### [Given task]
Duplicate the lines of the items below verbatim, beginning at the line that contains "Where should I click to: Collapse" and ending after the line that contains "Screen dimensions: 644x290 tap(386, 160)".

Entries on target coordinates
——
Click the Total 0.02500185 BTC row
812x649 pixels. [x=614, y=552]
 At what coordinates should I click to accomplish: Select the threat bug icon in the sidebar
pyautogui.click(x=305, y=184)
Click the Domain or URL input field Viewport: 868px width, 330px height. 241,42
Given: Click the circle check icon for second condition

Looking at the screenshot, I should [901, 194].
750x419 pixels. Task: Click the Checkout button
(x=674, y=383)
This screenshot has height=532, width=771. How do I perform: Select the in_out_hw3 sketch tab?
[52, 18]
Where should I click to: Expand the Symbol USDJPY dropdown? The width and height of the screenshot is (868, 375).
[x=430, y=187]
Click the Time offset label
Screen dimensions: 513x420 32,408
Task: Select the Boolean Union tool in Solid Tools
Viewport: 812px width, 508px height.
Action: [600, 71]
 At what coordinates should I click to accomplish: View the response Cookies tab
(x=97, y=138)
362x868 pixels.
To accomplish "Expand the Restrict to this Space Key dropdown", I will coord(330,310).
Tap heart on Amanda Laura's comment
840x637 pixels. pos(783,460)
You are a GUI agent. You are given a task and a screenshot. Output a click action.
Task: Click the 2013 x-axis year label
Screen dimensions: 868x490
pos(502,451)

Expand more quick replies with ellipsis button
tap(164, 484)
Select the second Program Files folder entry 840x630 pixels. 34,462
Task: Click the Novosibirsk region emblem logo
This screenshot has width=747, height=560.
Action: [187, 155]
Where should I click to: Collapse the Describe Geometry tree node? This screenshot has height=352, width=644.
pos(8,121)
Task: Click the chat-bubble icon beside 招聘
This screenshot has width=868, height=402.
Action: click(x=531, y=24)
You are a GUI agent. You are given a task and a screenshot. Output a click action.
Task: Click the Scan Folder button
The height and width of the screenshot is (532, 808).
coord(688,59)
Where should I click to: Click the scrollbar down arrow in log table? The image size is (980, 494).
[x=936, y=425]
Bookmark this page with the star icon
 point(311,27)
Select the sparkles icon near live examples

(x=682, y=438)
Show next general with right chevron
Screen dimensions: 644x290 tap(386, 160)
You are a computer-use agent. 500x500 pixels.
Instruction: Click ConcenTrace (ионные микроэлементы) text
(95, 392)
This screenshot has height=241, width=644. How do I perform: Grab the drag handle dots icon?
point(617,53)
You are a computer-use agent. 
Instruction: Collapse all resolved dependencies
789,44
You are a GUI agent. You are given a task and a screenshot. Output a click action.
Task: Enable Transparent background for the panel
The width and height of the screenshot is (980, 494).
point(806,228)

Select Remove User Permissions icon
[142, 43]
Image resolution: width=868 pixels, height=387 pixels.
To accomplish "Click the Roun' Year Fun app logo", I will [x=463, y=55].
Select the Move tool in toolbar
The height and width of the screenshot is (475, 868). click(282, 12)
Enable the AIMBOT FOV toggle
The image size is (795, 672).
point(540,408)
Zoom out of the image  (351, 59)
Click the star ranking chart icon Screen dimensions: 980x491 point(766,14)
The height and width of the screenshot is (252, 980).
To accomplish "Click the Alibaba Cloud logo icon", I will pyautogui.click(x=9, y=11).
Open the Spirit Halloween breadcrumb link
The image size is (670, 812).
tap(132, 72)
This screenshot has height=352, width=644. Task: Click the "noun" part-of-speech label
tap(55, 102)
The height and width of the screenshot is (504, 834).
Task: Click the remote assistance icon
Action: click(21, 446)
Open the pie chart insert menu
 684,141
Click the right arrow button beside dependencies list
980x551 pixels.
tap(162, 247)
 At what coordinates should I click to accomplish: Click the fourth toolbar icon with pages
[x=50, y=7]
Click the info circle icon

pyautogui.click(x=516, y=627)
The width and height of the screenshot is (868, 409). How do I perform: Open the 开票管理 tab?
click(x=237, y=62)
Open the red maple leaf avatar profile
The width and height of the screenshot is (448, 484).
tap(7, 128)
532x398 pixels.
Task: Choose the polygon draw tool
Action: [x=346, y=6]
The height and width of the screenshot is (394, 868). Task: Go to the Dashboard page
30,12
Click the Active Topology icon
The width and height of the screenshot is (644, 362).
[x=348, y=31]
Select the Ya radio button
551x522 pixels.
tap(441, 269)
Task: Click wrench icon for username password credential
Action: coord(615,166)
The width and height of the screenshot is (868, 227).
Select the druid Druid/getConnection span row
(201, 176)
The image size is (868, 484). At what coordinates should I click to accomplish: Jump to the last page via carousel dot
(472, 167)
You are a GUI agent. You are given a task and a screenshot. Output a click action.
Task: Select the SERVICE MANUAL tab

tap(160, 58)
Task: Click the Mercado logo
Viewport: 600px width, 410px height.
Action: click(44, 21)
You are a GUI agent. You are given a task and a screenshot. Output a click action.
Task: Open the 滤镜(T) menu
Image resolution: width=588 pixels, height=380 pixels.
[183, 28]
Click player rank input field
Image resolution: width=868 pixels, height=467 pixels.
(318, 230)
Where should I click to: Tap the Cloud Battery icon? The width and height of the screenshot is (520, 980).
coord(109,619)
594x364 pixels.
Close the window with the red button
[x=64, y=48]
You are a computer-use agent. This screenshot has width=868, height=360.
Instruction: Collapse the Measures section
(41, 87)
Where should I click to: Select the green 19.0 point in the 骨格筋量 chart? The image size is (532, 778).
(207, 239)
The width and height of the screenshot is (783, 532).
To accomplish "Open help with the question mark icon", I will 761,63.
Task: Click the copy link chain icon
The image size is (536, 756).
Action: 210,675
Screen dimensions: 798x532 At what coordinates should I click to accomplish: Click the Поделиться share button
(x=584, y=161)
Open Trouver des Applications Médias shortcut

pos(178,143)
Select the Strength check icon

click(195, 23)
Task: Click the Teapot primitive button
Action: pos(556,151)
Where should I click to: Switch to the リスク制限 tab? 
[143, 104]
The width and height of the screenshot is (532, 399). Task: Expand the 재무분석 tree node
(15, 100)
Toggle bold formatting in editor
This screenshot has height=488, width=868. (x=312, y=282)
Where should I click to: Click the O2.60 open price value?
——
### [Exercise response]
Where should I click to: Collapse the Describe Geometry tree node? This screenshot has height=352, width=644.
pos(8,121)
Task: Click the chat-bubble icon beside 招聘
This screenshot has width=868, height=402.
Action: click(x=531, y=24)
You are a GUI agent. You are given a task and a screenshot. Output a click action.
Task: Click the Scan Folder button
The height and width of the screenshot is (532, 808).
coord(688,59)
Where should I click to: Click the scrollbar down arrow in log table? The image size is (980, 494).
[x=936, y=425]
Bookmark this page with the star icon
 point(311,27)
Select the sparkles icon near live examples

(x=682, y=438)
Show next general with right chevron
Screen dimensions: 644x290 tap(386, 160)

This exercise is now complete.